- Opening Delimiter -

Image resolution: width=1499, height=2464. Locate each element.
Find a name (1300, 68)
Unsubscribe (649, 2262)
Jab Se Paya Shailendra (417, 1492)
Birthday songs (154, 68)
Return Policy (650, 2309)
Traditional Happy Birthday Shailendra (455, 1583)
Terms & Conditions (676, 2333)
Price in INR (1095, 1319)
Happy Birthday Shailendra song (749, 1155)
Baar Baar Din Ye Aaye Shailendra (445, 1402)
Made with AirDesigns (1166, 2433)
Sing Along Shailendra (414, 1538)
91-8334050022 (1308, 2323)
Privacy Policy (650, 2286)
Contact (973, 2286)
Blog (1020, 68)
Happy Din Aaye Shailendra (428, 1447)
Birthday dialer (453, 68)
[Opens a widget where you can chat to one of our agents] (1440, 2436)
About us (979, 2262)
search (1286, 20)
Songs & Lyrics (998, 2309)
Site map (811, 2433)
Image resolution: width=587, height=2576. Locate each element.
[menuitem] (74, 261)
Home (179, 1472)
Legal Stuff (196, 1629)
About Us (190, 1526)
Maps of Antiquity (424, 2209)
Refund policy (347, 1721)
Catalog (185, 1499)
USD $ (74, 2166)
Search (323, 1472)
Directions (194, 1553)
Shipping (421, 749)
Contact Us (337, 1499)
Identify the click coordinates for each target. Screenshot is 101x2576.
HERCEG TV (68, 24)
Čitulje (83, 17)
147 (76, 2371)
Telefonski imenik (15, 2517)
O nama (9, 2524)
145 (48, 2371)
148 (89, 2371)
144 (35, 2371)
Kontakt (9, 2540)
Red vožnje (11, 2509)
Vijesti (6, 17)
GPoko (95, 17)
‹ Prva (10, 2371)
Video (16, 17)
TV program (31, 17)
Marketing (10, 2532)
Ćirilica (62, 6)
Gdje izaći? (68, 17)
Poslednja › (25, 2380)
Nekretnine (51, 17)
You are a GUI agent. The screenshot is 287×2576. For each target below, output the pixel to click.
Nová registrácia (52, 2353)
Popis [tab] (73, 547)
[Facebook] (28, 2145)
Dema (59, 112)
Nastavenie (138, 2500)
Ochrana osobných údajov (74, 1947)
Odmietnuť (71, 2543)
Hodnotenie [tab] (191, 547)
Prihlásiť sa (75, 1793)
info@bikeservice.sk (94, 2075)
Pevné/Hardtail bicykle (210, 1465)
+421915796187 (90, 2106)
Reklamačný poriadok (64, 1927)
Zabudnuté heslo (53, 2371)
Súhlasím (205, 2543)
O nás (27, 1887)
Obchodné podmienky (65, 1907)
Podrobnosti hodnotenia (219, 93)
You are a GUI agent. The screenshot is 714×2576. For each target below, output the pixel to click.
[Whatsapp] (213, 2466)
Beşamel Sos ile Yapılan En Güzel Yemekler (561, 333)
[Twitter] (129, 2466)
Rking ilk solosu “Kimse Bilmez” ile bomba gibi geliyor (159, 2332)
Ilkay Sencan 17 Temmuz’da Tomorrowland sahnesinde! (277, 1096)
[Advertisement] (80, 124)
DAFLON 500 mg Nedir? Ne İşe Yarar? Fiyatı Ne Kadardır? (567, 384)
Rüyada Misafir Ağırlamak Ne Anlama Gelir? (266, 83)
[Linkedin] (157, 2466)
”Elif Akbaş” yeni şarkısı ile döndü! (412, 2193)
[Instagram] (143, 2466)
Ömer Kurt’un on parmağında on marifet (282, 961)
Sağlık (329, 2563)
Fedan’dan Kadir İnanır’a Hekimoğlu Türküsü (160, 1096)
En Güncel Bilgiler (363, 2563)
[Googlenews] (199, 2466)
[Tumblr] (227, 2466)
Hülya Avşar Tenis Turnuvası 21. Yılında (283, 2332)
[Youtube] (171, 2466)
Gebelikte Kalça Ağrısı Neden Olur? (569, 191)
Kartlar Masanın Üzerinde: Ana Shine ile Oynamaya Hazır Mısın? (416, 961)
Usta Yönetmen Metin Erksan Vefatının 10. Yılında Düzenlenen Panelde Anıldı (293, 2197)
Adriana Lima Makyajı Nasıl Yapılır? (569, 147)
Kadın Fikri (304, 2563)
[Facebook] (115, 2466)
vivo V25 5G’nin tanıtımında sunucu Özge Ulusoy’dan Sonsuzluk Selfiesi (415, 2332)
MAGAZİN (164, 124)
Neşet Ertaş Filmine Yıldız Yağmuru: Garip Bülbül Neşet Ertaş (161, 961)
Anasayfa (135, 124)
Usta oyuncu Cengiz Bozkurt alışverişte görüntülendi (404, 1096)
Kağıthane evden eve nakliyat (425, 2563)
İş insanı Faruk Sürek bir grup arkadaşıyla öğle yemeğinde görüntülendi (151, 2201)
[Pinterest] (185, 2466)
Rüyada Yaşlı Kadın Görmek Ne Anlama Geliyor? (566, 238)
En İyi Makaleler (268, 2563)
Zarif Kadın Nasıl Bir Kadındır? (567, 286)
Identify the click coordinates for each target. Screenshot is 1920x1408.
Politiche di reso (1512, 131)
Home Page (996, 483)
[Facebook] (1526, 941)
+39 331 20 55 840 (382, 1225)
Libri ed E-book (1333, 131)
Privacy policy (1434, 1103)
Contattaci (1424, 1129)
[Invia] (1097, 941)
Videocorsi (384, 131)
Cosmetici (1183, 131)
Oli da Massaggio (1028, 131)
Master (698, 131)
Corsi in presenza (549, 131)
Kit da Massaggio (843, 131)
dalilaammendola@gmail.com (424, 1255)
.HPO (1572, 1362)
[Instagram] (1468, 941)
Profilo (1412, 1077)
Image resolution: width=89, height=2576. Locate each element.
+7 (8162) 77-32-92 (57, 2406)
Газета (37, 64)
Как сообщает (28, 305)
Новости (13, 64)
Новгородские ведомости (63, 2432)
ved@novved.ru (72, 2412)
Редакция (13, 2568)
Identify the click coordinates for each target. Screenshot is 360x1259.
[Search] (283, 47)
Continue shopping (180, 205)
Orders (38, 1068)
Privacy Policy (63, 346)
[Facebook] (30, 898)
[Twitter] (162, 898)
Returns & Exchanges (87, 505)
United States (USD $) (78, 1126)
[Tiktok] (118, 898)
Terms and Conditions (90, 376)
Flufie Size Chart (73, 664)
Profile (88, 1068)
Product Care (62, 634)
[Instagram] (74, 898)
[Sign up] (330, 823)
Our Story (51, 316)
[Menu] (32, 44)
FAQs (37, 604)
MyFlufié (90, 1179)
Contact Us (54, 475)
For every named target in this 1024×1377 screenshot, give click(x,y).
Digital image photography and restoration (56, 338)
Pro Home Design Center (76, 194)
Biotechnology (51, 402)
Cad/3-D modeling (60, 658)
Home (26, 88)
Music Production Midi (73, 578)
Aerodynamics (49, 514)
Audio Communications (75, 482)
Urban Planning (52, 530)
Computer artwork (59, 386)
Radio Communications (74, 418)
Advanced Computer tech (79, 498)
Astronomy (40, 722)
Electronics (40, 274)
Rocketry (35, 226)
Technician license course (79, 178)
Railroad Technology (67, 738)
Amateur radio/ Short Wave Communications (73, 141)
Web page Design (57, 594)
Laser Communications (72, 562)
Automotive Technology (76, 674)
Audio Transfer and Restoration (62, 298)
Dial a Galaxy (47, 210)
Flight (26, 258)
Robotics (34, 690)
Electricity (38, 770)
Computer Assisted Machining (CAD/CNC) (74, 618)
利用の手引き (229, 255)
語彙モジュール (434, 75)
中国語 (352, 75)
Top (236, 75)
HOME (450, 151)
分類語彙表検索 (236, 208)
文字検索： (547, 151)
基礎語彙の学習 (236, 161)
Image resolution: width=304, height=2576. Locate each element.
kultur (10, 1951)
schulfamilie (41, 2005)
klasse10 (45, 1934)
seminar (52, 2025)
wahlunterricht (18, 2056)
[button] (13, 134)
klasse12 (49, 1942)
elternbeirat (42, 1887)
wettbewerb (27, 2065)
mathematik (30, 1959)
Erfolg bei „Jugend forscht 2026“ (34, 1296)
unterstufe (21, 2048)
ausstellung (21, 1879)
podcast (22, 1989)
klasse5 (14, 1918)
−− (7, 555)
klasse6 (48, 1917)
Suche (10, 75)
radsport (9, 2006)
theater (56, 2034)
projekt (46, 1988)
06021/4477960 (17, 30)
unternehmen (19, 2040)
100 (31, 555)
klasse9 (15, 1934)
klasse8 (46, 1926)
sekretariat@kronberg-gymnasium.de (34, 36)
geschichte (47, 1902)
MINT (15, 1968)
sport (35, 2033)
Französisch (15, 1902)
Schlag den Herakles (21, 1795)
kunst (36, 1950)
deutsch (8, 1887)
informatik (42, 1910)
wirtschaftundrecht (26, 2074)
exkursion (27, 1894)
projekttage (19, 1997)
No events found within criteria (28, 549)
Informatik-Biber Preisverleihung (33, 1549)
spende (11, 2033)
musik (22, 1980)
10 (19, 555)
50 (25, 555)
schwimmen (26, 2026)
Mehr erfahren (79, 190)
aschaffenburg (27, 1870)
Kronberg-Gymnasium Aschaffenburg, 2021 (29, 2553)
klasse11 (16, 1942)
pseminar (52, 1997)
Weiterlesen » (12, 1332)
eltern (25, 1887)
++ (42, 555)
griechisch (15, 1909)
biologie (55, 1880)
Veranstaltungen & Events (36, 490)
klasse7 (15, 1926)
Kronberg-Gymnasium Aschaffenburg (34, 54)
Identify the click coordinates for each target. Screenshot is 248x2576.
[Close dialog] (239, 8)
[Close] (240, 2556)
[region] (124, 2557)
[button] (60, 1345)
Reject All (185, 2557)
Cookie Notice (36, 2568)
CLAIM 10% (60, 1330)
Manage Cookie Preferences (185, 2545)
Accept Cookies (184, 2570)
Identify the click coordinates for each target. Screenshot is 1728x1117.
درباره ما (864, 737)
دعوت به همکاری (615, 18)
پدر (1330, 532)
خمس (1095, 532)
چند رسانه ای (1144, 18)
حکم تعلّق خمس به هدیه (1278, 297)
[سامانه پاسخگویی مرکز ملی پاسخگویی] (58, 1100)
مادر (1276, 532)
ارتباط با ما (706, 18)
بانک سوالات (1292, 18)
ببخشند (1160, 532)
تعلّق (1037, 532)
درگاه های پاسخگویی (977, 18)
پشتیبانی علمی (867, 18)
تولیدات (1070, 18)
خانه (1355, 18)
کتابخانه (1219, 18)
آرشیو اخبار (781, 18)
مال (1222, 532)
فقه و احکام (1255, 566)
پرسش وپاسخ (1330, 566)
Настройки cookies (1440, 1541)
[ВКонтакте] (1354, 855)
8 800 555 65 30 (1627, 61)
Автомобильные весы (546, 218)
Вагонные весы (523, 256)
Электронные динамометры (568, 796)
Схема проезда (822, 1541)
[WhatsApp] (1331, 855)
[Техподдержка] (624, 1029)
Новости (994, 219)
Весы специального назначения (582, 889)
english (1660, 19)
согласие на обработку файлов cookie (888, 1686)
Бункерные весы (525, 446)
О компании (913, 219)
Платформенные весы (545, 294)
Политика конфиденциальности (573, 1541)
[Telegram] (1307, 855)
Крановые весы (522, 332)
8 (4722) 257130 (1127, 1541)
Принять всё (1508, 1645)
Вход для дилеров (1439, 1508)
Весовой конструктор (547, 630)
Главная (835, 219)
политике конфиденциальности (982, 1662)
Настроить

- Closing Delimiter -

◆ **REQUIRED WORK**: Every line in the records above that contains the word "pixel" is to be copied out.

◆ **WRITTEN ANSWER**:
You are a GUI agent. The screenshot is 287×2576. For each target below, output the pixel to click.
You are a GUI agent. The screenshot is 714×2576. For each target below, output the pixel to click.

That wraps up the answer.